Objectif Cinéma : Le
principe de la source de lumière unique est celui
que vous appliquez le plus souvent possible...
Eduardo Serra : Le
moins de sources possibles. Je souhaite respecter la lumière
des lieux. Je ne veux pas qu'il y ait des ombres qui ne
soient pas justifiées par l'architecture ou la décoration.
La lumière des projecteurs, apporte une autre grille
de lecture qui va se superposer à la décoration,
à l'architecture, au récit : c'est apporter
une logique théâtrale qui va constituer un
filtre inutile.

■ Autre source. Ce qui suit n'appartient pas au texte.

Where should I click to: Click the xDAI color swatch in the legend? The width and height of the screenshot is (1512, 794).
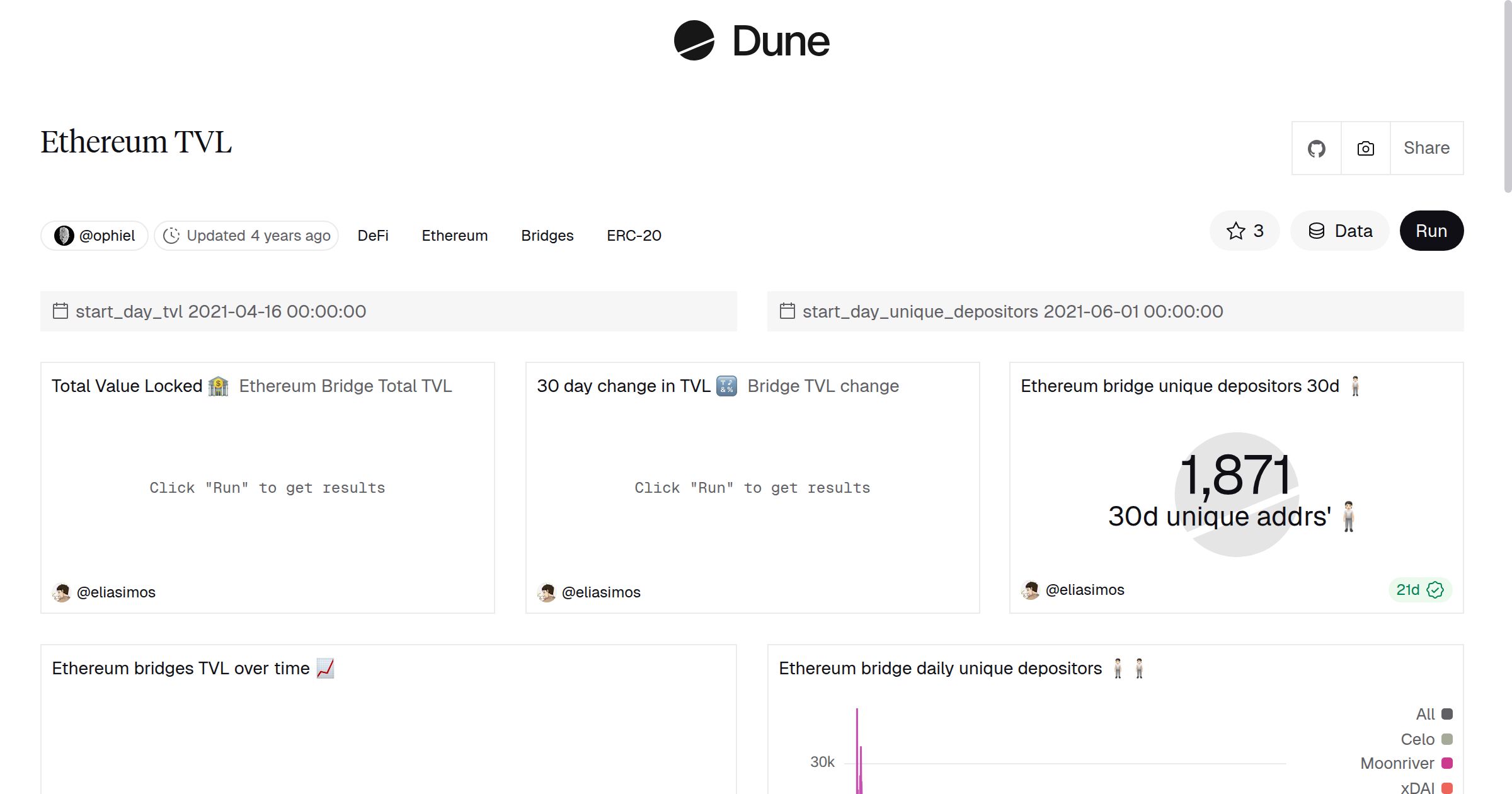click(1446, 787)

Il faut se rapprocher le plus possible d'une
lumière naturelle et c'est alors qu'on peut la travailler,
comme les peintres ont travaillé aussi sans qu'il
y ait des directions de lumière et des ombres dans
tous les sens. Par contre, des raisons techniques ont obligé
les opérateurs de films pendant 40 ans à utiliser
les projecteurs car il fallait bien impressionner la pellicule...
Cela a fini par créer un style. Les éclairages
de Casablanca ou de Citizen Kane sont formidables mais ne
font plus sens aujourd'hui, sauf si on veut se référer
à cette époque. Je me souviens du choc que
j'ai eu quand est sortie la photo officielle de Mitterrand
avec trois projecteurs et trois ombres données :
c'était une esthétique des années 30
!! Quand j'ai vu cette photo de Gisèle Freund, je
me suis dit " c'est foutu ! ".
Objectif Cinéma : Quels
ont été les parti-pris choisis au cours du
tournage des Grands ducs de Leconte et de Funny Bones de
Peter Chelsom, qui abordent tous deux le théâtre
ou le monde du spectacle ?
Eduardo Serra : Pour
Les grands ducs, la commande de départ était
une interdiction d'éclairer, et de ne tourner qu'avec
la lumière existante, de ne pas améliorer
quoi que ce soit. La caméra devait être totalement
libre. Je ne pouvais qu'éclairer qu'un minimum s'il
était vraiment impossible de voir quelque chose.
Cela dépendait aussi d'un rapport de confiance entre
Patrice et moi. Il se doutait que j'allais jouer le jeu
et ne pas essayer d'arranger les choses en douce. Il n'y
avait que la lumière du théâtre, aucun
projecteur, aucun petit cadre pour diffuser un peu sur les
gens. Sur Funny Bones, c'était un peu réinterprété
: comment on ferait s'il s'agissait d'un véritable
spectacle ? Autant dans les grands ducs, le raccord est
sur la réalité, et l'image sera ce qu'elle
sera, autant dans l'autre film, pour toute une partie, le
raccord est à l'image, quitte à tricher avec
la réalité, et si la caméra se déplace,
on déplacera aussi la lumière pour donner
l'impression de venir du même côté, d'avoir
à peu près le même angle, etc. Les grands
ducs est un exercice extraordinaire de non-éclairage
: dans les endroits où on ne pouvait tourner parce
qu'il n'y avait pas de lumière, je pré-éclairais
l'endroit avec des lumières praticables, des appliques,
des lampes, je faisais tout cela avant, car une fois que
Patrice et l'acteur étaient là, je ne pouvais
plus toucher à rien. Ce qui me trouble, c'est que
les grands ducs n'est peut-être pas un bon film photographiquement,
mais je vois des films aussi moches ou plus moches que lui
alors qu'ils sont éclairés normalement !!